Distributions and Probability Flashcards
What is normal distribution?
When data is symmetrical around central scores
Mean, median and mode are equal
Data should fit along a “Gaussian curve”
How do you calculate Pearson’s coefficient of skew?
3(Mean - Median) / standard deviation
What does it mean if Pearson’s coefficient of skew is <0?
Negatively skewed
What does it mean if Pearson’s coefficient of skew is >0?
Positively skewed
What does a Gaussian curve mean?
From mean and standard deviation of data alone, can predict y value for any x value
What do parametric tests assume?
Normal distribution
Values such as mean and standard deviation accurately reflect population distribtuion
What are examples of statistical tests?
t-test
- one-sample
- independent
- paired
ANOVA
- factorial
- one-way
Correlation
Regression
What does a normal distribution say about percentages of population within certain standard deviations?
68% of population within (mean +/- 1 * SD)

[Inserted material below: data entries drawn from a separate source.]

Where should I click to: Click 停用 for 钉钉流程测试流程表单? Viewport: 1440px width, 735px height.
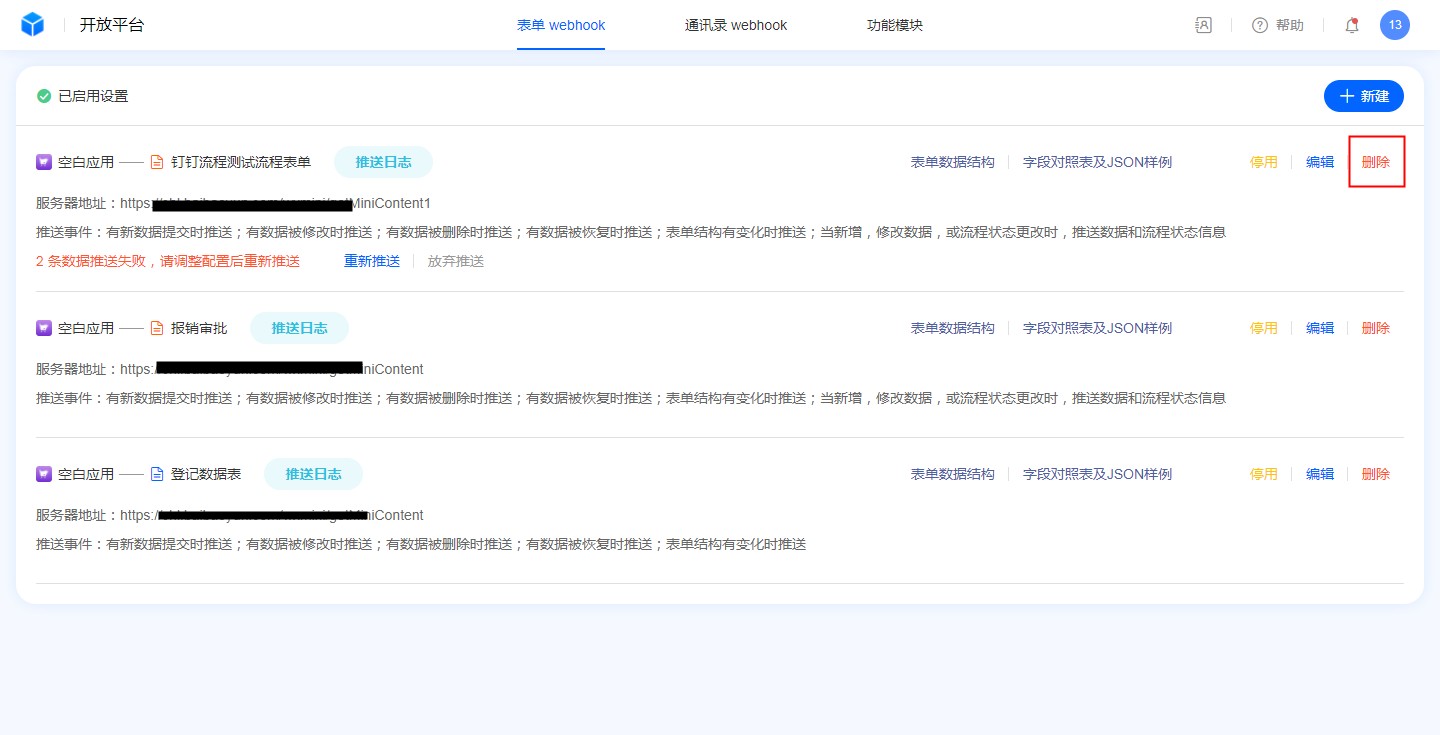click(1264, 162)
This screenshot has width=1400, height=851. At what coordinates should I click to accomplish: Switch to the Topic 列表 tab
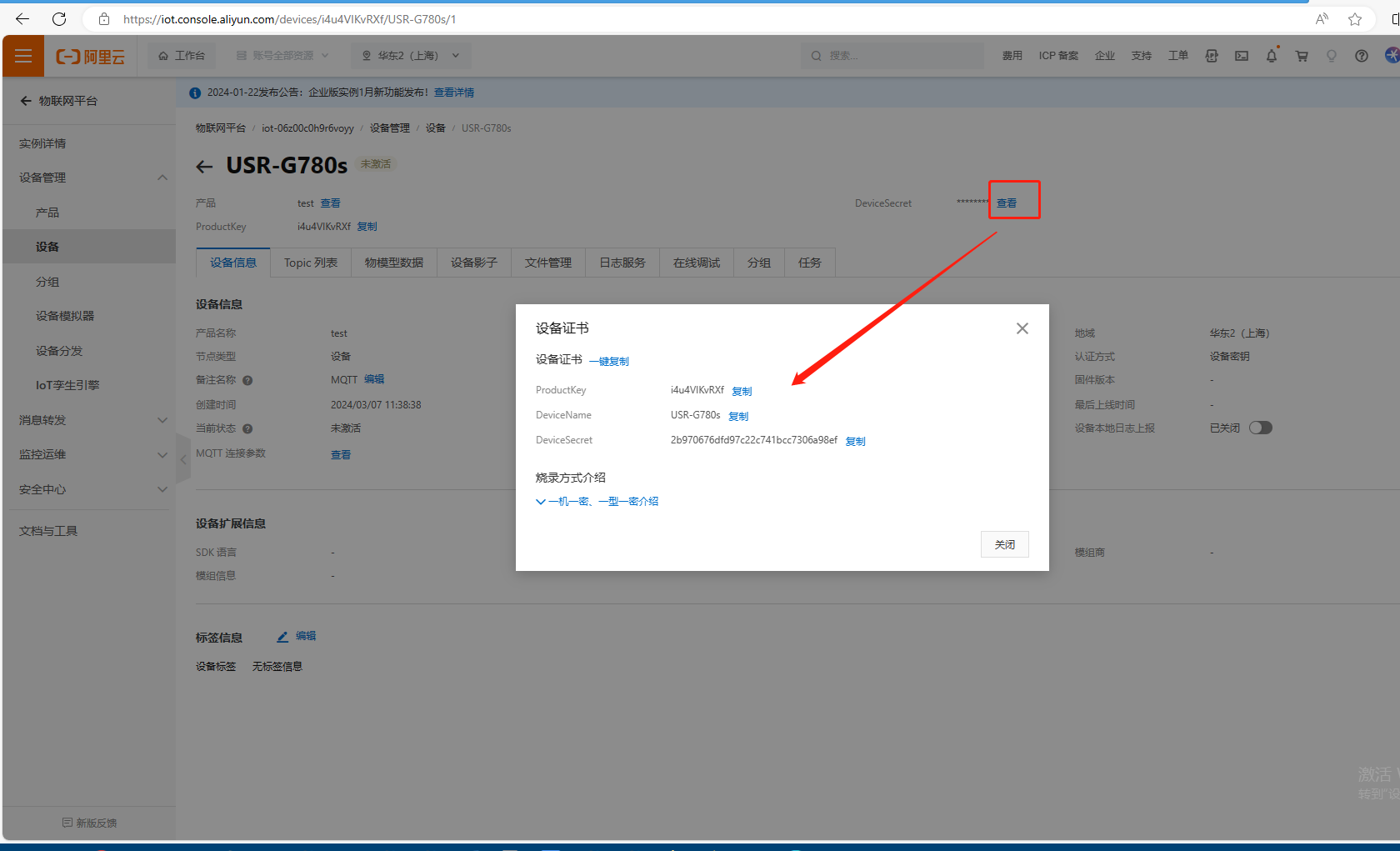coord(310,263)
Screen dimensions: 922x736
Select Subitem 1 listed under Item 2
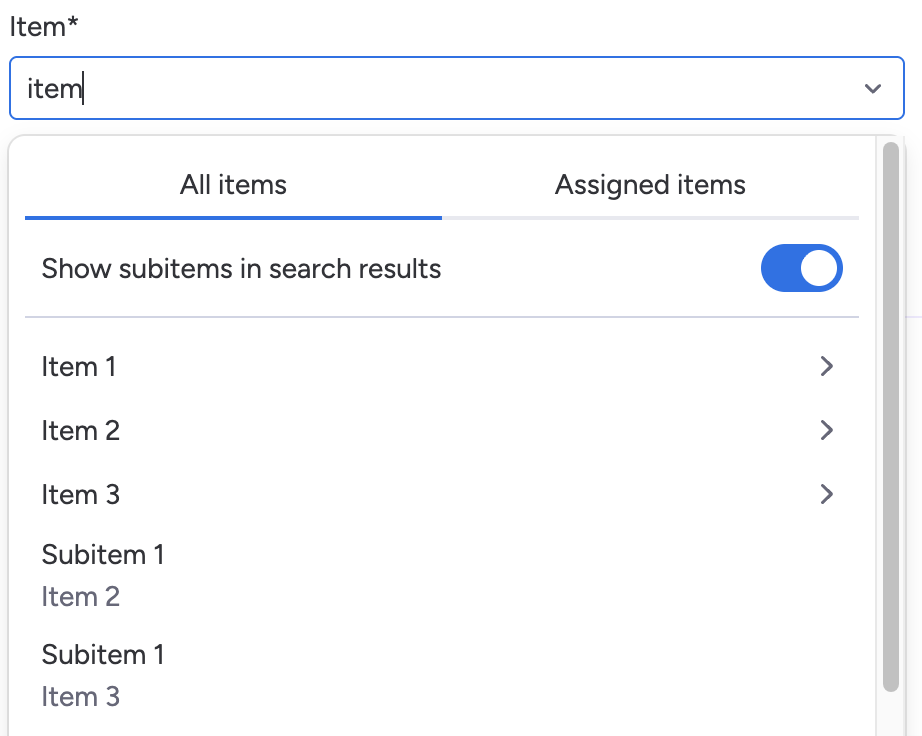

95% of population within (mean +/- 2 * SD)
99.7% of population within (mean +/- 3 * SD)
What does transforming data into z scores do?
Helps standardise data and reduce impact of skewness
Can tell us how many standard deviations someone was from the mean
What are the pros of z scores?
Can transform data to standardised scale
Scale adheres to normal distribution
Can compare things relative to their own population
Use the entire dataset
What is the standard error?
Tells how likely it is that our sample will vary from one sample to another
How confident are we that we know the true population mean?
Use SE of the mean to say how confident we are that our sample values represent the population
Smaller = better
What are the largest influences on the standard error?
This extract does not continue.